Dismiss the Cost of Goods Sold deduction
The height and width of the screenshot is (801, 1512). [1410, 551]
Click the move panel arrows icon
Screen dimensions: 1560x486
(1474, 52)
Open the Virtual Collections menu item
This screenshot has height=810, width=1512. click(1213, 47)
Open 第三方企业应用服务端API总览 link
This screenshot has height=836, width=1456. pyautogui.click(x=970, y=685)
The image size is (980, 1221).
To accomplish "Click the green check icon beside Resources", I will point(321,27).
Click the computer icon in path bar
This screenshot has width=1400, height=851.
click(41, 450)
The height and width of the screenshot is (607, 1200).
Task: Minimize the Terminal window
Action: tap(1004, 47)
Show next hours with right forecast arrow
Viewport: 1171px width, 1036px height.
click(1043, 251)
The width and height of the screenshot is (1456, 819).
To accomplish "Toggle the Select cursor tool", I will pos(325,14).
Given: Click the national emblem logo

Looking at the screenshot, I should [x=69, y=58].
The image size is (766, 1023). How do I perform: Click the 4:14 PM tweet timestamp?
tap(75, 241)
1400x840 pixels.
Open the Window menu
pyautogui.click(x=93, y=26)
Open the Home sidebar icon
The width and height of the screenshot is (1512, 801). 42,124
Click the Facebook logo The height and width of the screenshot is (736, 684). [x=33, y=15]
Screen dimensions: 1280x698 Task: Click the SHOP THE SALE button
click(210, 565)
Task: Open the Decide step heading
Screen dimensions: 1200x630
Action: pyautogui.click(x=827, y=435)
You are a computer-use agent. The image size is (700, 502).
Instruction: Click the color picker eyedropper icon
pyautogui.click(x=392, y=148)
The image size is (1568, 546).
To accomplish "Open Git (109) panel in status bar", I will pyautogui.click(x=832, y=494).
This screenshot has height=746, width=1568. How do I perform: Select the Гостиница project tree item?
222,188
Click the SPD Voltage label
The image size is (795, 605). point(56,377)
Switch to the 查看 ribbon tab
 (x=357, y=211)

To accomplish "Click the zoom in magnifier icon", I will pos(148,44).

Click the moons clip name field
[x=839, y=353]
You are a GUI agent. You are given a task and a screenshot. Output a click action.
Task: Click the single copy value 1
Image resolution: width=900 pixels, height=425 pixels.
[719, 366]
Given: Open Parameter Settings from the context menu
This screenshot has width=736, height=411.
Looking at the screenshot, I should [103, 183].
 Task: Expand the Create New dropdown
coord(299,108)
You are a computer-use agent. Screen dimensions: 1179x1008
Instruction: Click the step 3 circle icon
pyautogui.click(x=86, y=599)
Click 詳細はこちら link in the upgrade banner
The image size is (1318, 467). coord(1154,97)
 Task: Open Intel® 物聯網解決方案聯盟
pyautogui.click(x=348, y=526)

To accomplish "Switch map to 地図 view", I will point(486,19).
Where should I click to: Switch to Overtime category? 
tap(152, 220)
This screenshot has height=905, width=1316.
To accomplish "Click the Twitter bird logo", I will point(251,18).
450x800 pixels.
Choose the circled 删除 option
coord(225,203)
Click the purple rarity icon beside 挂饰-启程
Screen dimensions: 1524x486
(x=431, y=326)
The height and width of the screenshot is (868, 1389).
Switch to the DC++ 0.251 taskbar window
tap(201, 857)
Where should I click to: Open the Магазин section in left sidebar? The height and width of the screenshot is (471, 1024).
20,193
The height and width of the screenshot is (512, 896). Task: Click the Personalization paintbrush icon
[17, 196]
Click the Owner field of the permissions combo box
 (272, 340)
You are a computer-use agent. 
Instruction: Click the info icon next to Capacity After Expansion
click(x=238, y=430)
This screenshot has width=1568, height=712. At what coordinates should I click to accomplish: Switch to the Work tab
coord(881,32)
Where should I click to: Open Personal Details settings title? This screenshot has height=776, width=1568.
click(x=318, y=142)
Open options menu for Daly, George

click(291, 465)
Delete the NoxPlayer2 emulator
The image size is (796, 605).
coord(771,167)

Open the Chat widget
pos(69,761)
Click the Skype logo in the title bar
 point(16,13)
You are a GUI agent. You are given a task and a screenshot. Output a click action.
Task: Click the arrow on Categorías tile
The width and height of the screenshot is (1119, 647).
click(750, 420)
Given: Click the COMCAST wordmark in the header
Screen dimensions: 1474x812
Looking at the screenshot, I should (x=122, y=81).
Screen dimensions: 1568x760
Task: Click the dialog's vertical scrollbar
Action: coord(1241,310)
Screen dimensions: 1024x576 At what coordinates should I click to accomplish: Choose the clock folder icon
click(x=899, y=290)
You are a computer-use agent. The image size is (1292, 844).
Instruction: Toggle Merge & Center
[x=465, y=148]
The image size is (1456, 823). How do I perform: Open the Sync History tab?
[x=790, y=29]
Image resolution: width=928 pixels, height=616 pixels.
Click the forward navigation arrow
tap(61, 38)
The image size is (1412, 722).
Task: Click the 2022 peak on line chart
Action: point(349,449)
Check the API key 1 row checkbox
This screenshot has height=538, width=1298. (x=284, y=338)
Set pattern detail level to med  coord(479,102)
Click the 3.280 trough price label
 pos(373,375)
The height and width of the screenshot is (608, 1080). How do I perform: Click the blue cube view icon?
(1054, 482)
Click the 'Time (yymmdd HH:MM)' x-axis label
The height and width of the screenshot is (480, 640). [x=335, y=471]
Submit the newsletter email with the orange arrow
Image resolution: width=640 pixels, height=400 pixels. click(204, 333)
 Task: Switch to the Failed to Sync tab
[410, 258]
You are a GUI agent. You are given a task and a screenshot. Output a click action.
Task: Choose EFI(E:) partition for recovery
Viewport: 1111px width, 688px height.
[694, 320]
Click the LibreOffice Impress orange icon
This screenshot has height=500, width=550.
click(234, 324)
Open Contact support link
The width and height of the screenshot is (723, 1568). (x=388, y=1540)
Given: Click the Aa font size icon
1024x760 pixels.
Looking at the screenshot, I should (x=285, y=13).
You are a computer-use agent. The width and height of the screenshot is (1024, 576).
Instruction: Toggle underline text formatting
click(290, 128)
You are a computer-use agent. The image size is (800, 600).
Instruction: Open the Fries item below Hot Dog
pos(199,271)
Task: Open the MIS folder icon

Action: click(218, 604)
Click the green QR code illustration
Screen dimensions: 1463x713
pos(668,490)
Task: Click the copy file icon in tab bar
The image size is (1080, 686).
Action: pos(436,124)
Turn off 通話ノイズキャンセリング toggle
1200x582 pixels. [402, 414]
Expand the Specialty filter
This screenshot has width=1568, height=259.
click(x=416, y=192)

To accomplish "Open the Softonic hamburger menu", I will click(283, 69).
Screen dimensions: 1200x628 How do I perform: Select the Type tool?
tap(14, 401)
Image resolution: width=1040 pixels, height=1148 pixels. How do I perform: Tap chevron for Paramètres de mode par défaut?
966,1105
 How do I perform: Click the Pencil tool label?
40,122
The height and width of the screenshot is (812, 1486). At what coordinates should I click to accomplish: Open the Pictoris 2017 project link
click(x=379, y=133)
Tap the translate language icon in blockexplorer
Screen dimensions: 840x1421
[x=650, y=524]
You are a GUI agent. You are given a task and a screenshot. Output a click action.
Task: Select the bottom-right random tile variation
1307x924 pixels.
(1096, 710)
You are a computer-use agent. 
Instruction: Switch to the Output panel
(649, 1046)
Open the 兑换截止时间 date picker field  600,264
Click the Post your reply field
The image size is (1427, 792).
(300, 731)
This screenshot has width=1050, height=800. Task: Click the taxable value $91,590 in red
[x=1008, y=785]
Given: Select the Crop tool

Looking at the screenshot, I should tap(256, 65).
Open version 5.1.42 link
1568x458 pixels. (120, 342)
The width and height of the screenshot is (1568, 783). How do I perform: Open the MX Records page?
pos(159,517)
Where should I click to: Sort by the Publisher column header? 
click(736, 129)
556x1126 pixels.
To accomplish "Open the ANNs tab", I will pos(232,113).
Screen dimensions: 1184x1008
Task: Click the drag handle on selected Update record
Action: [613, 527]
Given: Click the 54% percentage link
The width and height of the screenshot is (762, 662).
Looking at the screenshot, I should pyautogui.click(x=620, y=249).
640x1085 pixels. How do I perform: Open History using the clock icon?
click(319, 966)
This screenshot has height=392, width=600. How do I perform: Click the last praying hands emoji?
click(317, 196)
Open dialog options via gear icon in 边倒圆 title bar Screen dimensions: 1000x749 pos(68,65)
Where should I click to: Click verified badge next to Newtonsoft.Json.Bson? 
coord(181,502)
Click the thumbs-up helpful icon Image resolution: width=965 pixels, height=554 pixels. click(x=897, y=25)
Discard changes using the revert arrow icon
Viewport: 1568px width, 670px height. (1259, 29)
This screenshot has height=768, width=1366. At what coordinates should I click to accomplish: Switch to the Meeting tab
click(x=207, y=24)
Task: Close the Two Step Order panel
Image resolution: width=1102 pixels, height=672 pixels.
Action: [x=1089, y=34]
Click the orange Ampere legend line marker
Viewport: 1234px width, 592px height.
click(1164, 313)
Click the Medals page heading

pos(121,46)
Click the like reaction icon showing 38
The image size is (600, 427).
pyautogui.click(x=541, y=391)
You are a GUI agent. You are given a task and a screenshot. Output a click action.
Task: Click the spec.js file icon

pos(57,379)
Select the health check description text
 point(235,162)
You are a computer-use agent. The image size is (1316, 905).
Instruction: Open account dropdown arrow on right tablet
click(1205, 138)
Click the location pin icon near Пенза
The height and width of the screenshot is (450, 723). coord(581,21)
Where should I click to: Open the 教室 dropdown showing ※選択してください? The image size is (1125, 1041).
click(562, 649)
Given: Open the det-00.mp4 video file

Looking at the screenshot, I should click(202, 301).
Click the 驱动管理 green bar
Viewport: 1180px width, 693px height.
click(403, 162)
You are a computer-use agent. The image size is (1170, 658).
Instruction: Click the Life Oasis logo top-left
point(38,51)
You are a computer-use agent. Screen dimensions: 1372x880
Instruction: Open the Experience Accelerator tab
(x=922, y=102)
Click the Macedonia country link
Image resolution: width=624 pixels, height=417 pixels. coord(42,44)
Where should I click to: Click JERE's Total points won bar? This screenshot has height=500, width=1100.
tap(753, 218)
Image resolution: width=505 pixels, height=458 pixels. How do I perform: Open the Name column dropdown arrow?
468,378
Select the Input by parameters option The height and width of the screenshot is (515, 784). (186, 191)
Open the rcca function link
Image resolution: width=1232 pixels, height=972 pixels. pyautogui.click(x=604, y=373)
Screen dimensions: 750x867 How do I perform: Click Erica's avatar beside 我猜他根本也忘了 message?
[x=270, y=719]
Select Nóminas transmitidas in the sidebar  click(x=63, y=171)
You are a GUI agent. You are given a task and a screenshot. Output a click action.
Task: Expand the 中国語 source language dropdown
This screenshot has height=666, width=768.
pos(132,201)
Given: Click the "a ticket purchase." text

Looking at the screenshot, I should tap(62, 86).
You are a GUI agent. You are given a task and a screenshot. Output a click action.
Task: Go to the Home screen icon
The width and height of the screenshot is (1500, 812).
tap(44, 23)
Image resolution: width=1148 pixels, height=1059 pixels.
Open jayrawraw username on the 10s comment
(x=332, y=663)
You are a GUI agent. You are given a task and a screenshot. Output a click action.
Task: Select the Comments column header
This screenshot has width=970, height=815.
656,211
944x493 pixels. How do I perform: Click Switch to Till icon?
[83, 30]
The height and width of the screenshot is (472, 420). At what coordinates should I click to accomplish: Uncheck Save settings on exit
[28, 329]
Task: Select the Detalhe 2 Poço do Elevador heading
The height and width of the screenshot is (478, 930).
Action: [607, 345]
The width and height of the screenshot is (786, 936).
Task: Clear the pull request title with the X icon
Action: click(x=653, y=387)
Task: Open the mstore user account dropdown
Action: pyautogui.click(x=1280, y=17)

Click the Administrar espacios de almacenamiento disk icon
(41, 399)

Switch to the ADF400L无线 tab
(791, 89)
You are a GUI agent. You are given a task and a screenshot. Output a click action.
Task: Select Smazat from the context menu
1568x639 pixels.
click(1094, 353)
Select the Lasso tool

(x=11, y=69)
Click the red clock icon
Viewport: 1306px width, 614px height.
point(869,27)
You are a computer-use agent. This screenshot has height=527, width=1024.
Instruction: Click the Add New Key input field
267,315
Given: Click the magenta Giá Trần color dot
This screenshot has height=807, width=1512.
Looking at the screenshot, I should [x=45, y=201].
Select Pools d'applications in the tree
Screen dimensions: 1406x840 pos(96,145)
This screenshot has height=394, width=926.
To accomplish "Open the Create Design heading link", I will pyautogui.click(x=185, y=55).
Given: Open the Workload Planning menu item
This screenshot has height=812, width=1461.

▸ Exercise aim
Rewrite the rows above as a JSON list of strings with one string per row, starting with the very first row and going on through the row that contains "Action: pyautogui.click(x=827, y=435)". Leave out any blank rows.

▸ Exercise answer
[
  "Dismiss the Cost of Goods Sold deduction",
  "The height and width of the screenshot is (801, 1512). [1410, 551]",
  "Click the move panel arrows icon",
  "Screen dimensions: 1560x486",
  "(1474, 52)",
  "Open the Virtual Collections menu item",
  "This screenshot has height=810, width=1512. click(1213, 47)",
  "Open 第三方企业应用服务端API总览 link",
  "This screenshot has height=836, width=1456. pyautogui.click(x=970, y=685)",
  "The image size is (980, 1221).",
  "To accomplish \"Click the green check icon beside Resources\", I will point(321,27).",
  "Click the computer icon in path bar",
  "This screenshot has width=1400, height=851.",
  "click(41, 450)",
  "The height and width of the screenshot is (607, 1200).",
  "Task: Minimize the Terminal window",
  "Action: tap(1004, 47)",
  "Show next hours with right forecast arrow",
  "Viewport: 1171px width, 1036px height.",
  "click(1043, 251)",
  "The width and height of the screenshot is (1456, 819).",
  "To accomplish \"Toggle the Select cursor tool\", I will pos(325,14).",
  "Given: Click the national emblem logo",
  "Looking at the screenshot, I should [x=69, y=58].",
  "The image size is (766, 1023). How do I perform: Click the 4:14 PM tweet timestamp?",
  "tap(75, 241)",
  "1400x840 pixels.",
  "Open the Window menu",
  "pyautogui.click(x=93, y=26)",
  "Open the Home sidebar icon",
  "The width and height of the screenshot is (1512, 801). 42,124",
  "Click the Facebook logo The height and width of the screenshot is (736, 684). [x=33, y=15]",
  "Screen dimensions: 1280x698 Task: Click the SHOP THE SALE button",
  "click(210, 565)",
  "Task: Open the Decide step heading",
  "Screen dimensions: 1200x630",
  "Action: pyautogui.click(x=827, y=435)"
]